Weighing the Costs Against the Savings
Refinancing isn't without costs. You'll pay for a property valuation, discharge fees to exit your current loan, and application fees with the new lender. Some lenders also charge ongoing fees that add up over time.
If you're refinancing to reduce your interest rate, calculate how long it will take to recover those upfront costs. If you're saving $3,000 per year but spending $1,500 to refinance, you'll break even after six months. If you're only saving $800 per year, it might take two years to justify the switch. That calculation changes if you're also gaining access to features you didn't have before, or if you're releasing equity that you'll use for something that generates its own return.
For self-employed borrowers, there's also the cost of time. Gathering financials, dealing with lender queries, and coordinating with your accountant takes effort. If your business is in a busy period, the distraction might not be worth it unless the financial benefit is significant. Knowing exactly what documentation you'll need and having it ready before you start the application makes the process faster and less disruptive.
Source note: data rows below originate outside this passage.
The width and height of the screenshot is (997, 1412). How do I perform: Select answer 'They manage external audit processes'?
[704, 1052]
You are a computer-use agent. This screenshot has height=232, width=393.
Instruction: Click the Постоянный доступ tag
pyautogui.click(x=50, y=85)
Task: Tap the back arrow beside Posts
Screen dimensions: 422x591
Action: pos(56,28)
A broker who works with self-employed clients regularly will know what lenders ask for and can help you prepare everything upfront.
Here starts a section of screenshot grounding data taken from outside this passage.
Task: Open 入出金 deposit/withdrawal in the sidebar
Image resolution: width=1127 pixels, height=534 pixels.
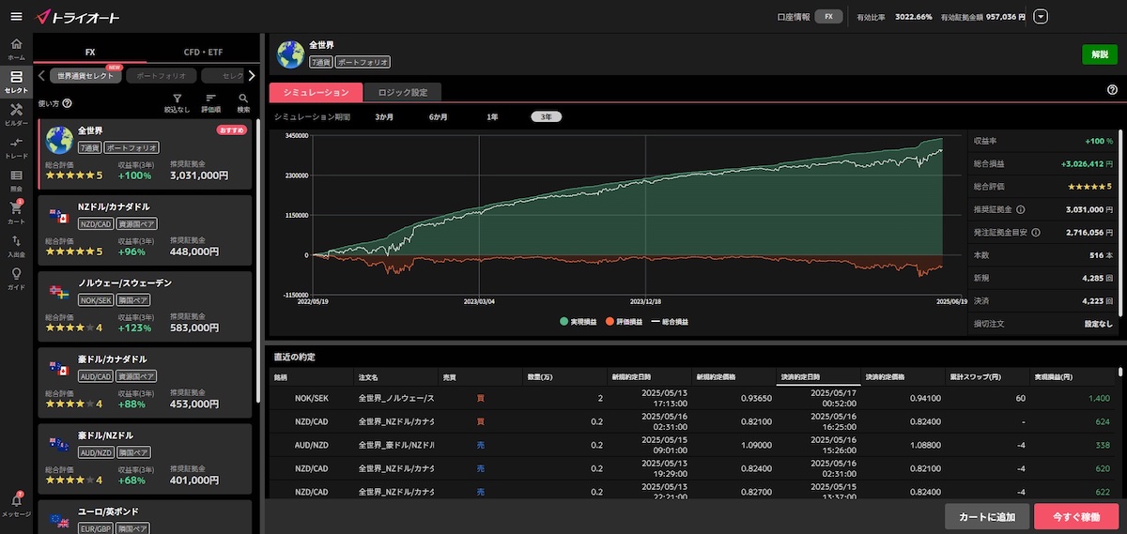Action: (x=16, y=245)
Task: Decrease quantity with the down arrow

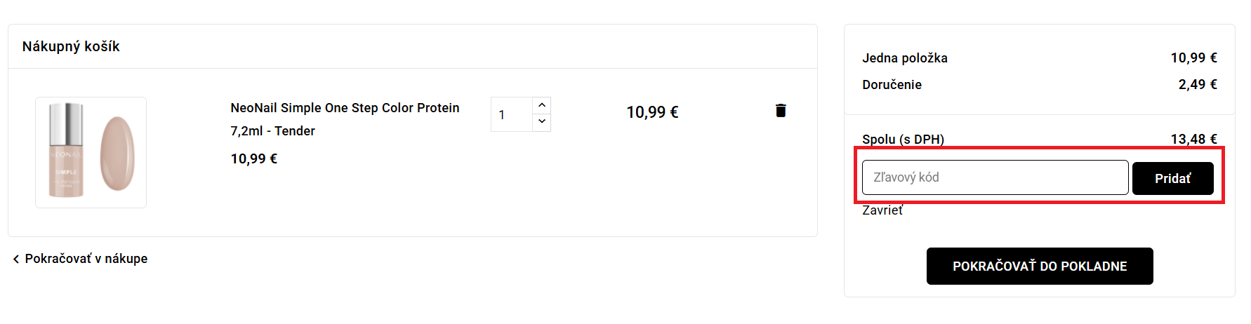Action: pyautogui.click(x=541, y=121)
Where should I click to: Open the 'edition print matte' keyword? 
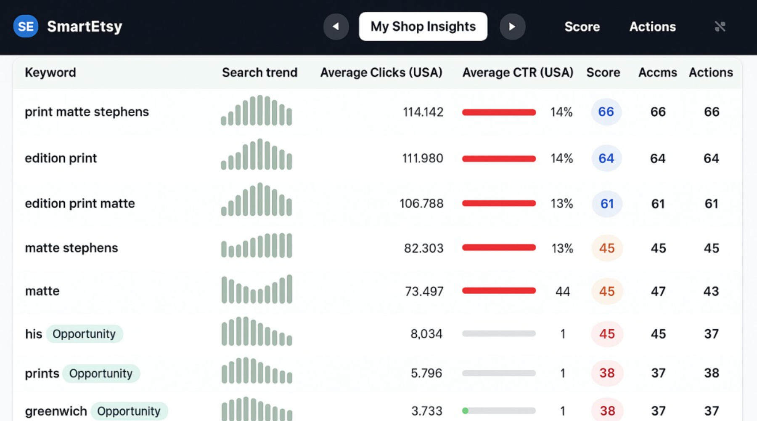tap(80, 203)
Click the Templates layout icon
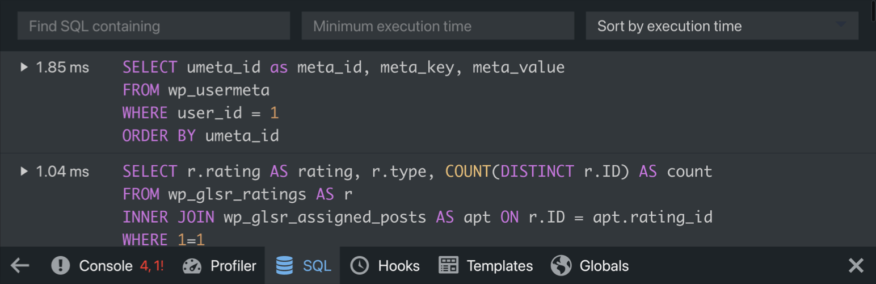876x284 pixels. click(x=448, y=265)
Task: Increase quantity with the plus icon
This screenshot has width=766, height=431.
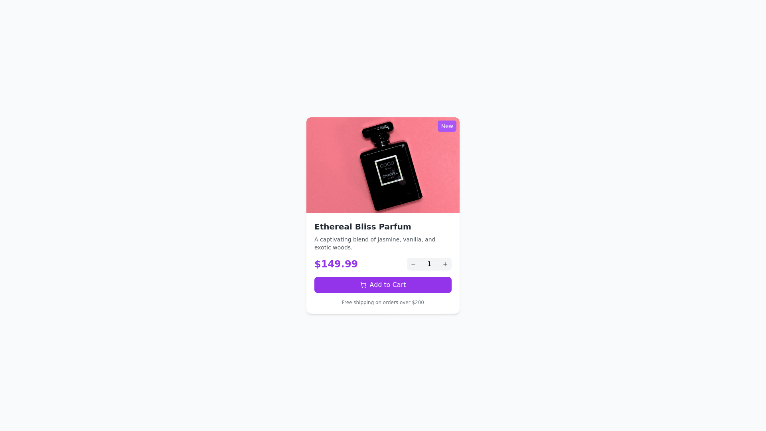Action: point(445,264)
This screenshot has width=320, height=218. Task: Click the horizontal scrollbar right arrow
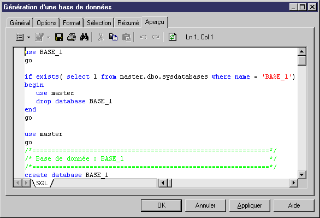coord(293,183)

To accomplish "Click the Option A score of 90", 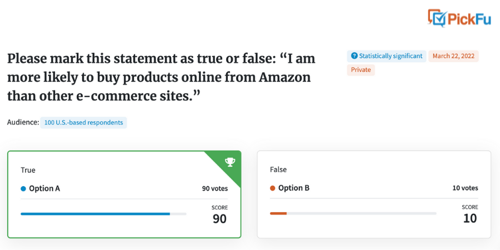I will pyautogui.click(x=219, y=219).
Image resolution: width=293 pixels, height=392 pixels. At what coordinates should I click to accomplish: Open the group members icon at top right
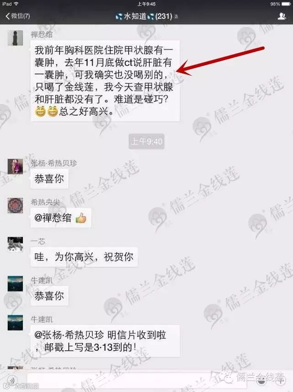click(x=282, y=16)
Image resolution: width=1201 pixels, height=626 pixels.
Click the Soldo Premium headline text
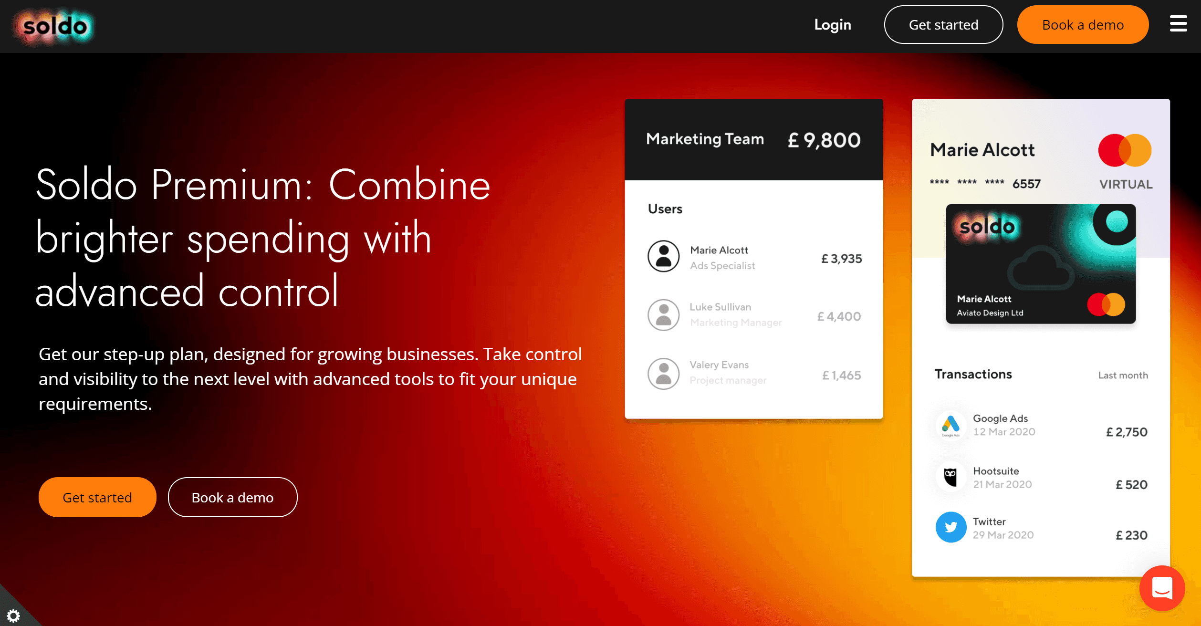pos(263,238)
Call one of our team or book an appointment at a time that works for you. We'll review your current loan, look at what's available, and work out whether refinancing makes sense based on your income structure and what you're trying to achieve.
Frequently Asked Questions
When is the right time to refinance if I'm self-employed?
The right time is usually when your fixed rate period is ending, when you need to access equity, or when you've lodged at least two years of tax returns that show stable or growing income. Timing your application after lodging your most recent return ensures lenders assess you on current financials.
Can I refinance if my taxable income has dropped due to tax planning?
You can, but your options may be limited. Some lenders will accept alternative documentation like bank statements or accountant letters to verify your true earning capacity. Not all lenders assess self-employed income the same way, so working with a broker helps you find the right fit.
How long does it take to recover the costs of refinancing?
It depends on how much you save on interest versus what you pay in upfront costs like valuation and discharge fees. If you're saving $3,000 per year and spending $1,500 to refinance, you'll break even in six months.
What documentation do I need to refinance as a self-employed borrower?
You'll typically need two years of tax returns lodged with the ATO, recent BAS statements, and financials prepared by your accountant. Some lenders may also ask for bank statements or a letter from your accountant if your tax returns don't fully reflect your income.
Can I access equity through refinancing if my property has increased in value?
Yes, if your property has gone up in value and you've paid down some of the loan, you may be able to access equity. Lenders will usually let you borrow up to 80% of the property's current value to avoid paying lender's mortgage insurance again, provided you can service the higher loan amount.